Pura Desa dan Pura Puseh Batuan

Pura ini merupakan Pura Desa dan Pura Puseh yang berfungsi untuk menyembah Tuhan dalam manifestasinya sebagai pencipta dan pemelihara. Pura ini merupakan bagian dari penerapan konsep Tri Kahyangan dan Tri Murti yang diajarkan oleh Mpu Kuturan pada Abad ke-11. Tri Kahyangan merupakan tiga pura yang wajib dibangun dalam setiap Desa yaitu Pura Desa untuk menyembah Dewa Brahma (pencipta), Pura Puseh untuk menyembah Dewa Wisnu (pemelihara), dan Pura Dalam unutk menyembah Dewa Siwa (pelebur). Hal ini bertujuan untuk mempersatukan umat dalam memuja Tuhan sebagai Dewa Tri Murthi.

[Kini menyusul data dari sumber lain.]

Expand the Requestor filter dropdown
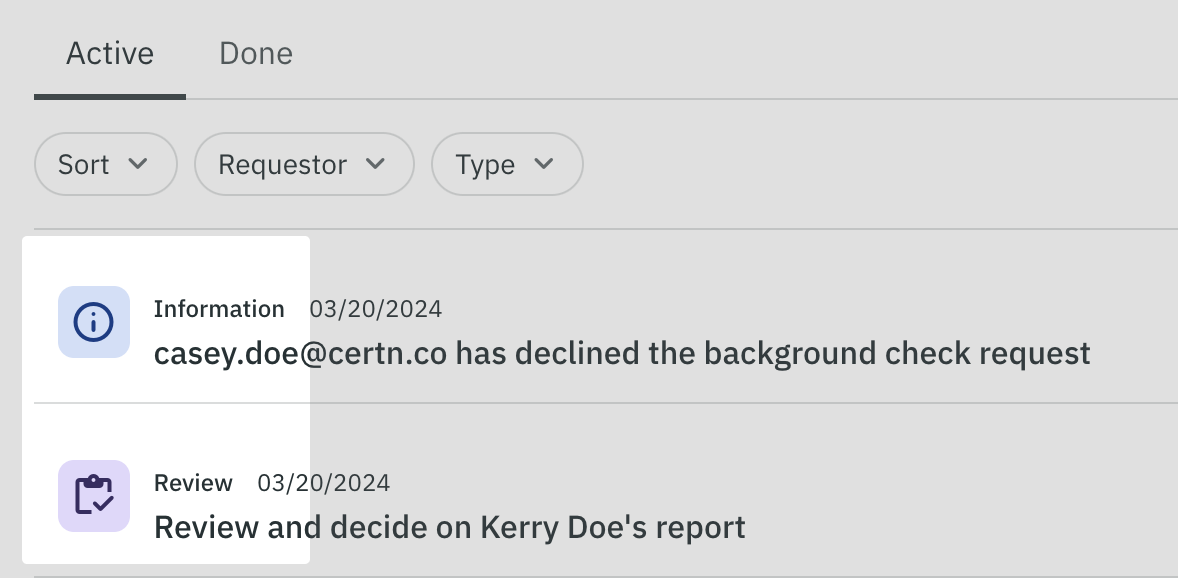1178x578 pixels. (x=303, y=164)
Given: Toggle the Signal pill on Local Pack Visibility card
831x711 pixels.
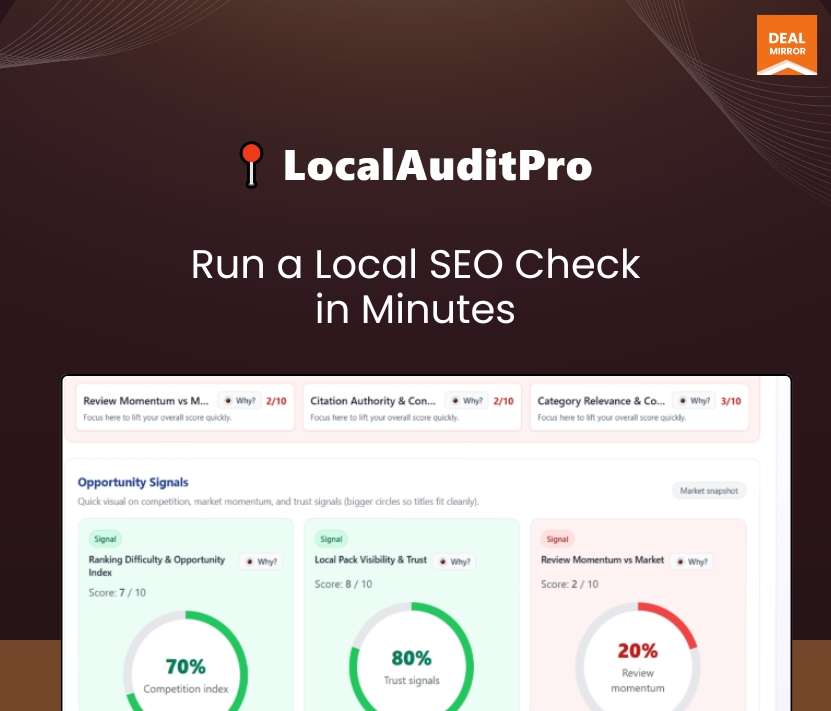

Pura Puseh dan pura Desa Batuan dibangun pada tahun 944 Isaka (1.020 Masehi).  Sama dengan Pura Desa dan Pura Puseh di Bali lainnya, terdapat beberapa bangunan pada halaman pertama Pura ini meliputi Candi Bentar, Bale Kulkul, Bale Agung, dan Bale Gong. Pada halaman kedua (Jeroan) terdapat bangunan Sanggar Agung, Gedong Agung, Ratu Ketut Petung, dan Ratu Ngerurah. Pada Pura Puseh memiliki sedikit perbedaan dengan bangunan-bangunan pada halaman kedua (Jeroan) berupa: Sanggara Agung, Metu Tumpang Lima atau Tujuh atau Sebelas, Ratu Made Jelawung, Sedahan Pengrurah, Gedong Pertiwi, dan Batur Sari.